Set task
Could you copy every one of the rows below, character for character?

[Stored entries]
┄┄┄┄┄┄┄┄┄┄┄┄┄┄┄┄┄┄┄┄

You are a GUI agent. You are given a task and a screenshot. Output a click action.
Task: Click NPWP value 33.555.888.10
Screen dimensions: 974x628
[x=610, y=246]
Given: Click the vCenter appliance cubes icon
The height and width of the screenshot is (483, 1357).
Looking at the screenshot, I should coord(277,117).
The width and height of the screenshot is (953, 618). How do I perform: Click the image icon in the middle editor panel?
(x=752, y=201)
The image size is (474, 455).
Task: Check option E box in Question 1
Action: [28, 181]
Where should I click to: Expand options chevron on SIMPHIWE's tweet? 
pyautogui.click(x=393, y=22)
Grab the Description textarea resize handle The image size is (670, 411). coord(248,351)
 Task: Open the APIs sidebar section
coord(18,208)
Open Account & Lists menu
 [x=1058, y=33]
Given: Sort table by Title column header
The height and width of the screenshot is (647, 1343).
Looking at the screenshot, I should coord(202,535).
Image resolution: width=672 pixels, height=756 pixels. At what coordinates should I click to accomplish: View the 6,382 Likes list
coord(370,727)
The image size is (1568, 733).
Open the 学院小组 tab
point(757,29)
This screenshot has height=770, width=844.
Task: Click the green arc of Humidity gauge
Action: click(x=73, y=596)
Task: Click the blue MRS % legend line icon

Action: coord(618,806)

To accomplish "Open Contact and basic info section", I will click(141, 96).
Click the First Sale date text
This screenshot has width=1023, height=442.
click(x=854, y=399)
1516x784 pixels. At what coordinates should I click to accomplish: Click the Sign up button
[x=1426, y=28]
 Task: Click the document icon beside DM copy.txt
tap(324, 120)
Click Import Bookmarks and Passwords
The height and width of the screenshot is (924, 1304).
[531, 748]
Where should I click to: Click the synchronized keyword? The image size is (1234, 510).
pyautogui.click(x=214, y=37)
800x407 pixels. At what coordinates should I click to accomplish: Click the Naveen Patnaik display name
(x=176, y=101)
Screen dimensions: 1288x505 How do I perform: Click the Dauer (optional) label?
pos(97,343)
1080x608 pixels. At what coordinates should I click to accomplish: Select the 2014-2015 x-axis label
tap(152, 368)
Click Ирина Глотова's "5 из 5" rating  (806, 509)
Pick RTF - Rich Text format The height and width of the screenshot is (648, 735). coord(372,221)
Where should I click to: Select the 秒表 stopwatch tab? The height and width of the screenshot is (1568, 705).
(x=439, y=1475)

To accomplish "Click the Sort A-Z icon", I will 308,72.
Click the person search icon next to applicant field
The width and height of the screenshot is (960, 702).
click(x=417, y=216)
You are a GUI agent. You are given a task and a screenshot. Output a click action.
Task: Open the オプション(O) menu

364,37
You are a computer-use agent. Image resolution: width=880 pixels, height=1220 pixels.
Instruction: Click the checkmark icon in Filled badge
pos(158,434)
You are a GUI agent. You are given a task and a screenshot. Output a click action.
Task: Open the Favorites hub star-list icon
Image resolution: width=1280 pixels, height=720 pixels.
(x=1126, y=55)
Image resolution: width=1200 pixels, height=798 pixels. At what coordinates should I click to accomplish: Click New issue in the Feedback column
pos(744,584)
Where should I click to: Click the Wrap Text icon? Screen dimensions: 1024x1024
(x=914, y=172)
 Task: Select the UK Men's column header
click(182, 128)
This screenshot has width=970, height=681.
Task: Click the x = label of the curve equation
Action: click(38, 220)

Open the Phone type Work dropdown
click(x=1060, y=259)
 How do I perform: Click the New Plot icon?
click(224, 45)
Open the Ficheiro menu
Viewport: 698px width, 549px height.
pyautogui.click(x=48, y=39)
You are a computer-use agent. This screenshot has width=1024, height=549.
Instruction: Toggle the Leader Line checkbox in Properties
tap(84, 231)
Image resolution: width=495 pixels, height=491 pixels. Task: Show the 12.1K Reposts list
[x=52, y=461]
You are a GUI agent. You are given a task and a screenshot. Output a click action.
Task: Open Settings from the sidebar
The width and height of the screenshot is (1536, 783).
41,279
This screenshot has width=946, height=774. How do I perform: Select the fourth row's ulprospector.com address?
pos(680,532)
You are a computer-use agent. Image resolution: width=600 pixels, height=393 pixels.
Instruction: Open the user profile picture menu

┄┄┄┄┄┄┄┄┄┄┄┄┄┄┄┄┄┄┄┄

Task answer
You are a GUI agent. You are given a task and a screenshot. Output a click action.
Task: Click NPWP value 33.555.888.10
Screen dimensions: 974x628
[x=610, y=246]
Given: Click the vCenter appliance cubes icon
The height and width of the screenshot is (483, 1357).
Looking at the screenshot, I should coord(277,117).
The width and height of the screenshot is (953, 618). How do I perform: Click the image icon in the middle editor panel?
(x=752, y=201)
The image size is (474, 455).
Task: Check option E box in Question 1
Action: [28, 181]
Where should I click to: Expand options chevron on SIMPHIWE's tweet? 
pyautogui.click(x=393, y=22)
Grab the Description textarea resize handle The image size is (670, 411). coord(248,351)
 Task: Open the APIs sidebar section
coord(18,208)
Open Account & Lists menu
 [x=1058, y=33]
Given: Sort table by Title column header
The height and width of the screenshot is (647, 1343).
Looking at the screenshot, I should coord(202,535).
Image resolution: width=672 pixels, height=756 pixels. At what coordinates should I click to accomplish: View the 6,382 Likes list
coord(370,727)
The image size is (1568, 733).
Open the 学院小组 tab
point(757,29)
This screenshot has height=770, width=844.
Task: Click the green arc of Humidity gauge
Action: click(x=73, y=596)
Task: Click the blue MRS % legend line icon

Action: coord(618,806)

To accomplish "Open Contact and basic info section", I will click(141, 96).
Click the First Sale date text
This screenshot has width=1023, height=442.
click(x=854, y=399)
1516x784 pixels. At what coordinates should I click to accomplish: Click the Sign up button
[x=1426, y=28]
 Task: Click the document icon beside DM copy.txt
tap(324, 120)
Click Import Bookmarks and Passwords
The height and width of the screenshot is (924, 1304).
[531, 748]
Where should I click to: Click the synchronized keyword? The image size is (1234, 510).
pyautogui.click(x=214, y=37)
800x407 pixels. At what coordinates should I click to accomplish: Click the Naveen Patnaik display name
(x=176, y=101)
Screen dimensions: 1288x505 How do I perform: Click the Dauer (optional) label?
pos(97,343)
1080x608 pixels. At what coordinates should I click to accomplish: Select the 2014-2015 x-axis label
tap(152, 368)
Click Ирина Глотова's "5 из 5" rating  (806, 509)
Pick RTF - Rich Text format The height and width of the screenshot is (648, 735). coord(372,221)
Where should I click to: Select the 秒表 stopwatch tab? The height and width of the screenshot is (1568, 705).
(x=439, y=1475)

To accomplish "Click the Sort A-Z icon", I will 308,72.
Click the person search icon next to applicant field
The width and height of the screenshot is (960, 702).
click(x=417, y=216)
You are a GUI agent. You are given a task and a screenshot. Output a click action.
Task: Open the オプション(O) menu

364,37
You are a computer-use agent. Image resolution: width=880 pixels, height=1220 pixels.
Instruction: Click the checkmark icon in Filled badge
pos(158,434)
You are a GUI agent. You are given a task and a screenshot. Output a click action.
Task: Open the Favorites hub star-list icon
Image resolution: width=1280 pixels, height=720 pixels.
(x=1126, y=55)
Image resolution: width=1200 pixels, height=798 pixels. At what coordinates should I click to accomplish: Click New issue in the Feedback column
pos(744,584)
Where should I click to: Click the Wrap Text icon? Screen dimensions: 1024x1024
(x=914, y=172)
 Task: Select the UK Men's column header
click(182, 128)
This screenshot has width=970, height=681.
Task: Click the x = label of the curve equation
Action: click(38, 220)

Open the Phone type Work dropdown
click(x=1060, y=259)
 How do I perform: Click the New Plot icon?
click(224, 45)
Open the Ficheiro menu
Viewport: 698px width, 549px height.
pyautogui.click(x=48, y=39)
You are a computer-use agent. This screenshot has width=1024, height=549.
Instruction: Toggle the Leader Line checkbox in Properties
tap(84, 231)
Image resolution: width=495 pixels, height=491 pixels. Task: Show the 12.1K Reposts list
[x=52, y=461]
You are a GUI agent. You are given a task and a screenshot. Output a click action.
Task: Open Settings from the sidebar
The width and height of the screenshot is (1536, 783).
41,279
This screenshot has width=946, height=774. How do I perform: Select the fourth row's ulprospector.com address?
pos(680,532)
You are a computer-use agent. Image resolution: width=600 pixels, height=393 pixels.
Instruction: Open the user profile picture menu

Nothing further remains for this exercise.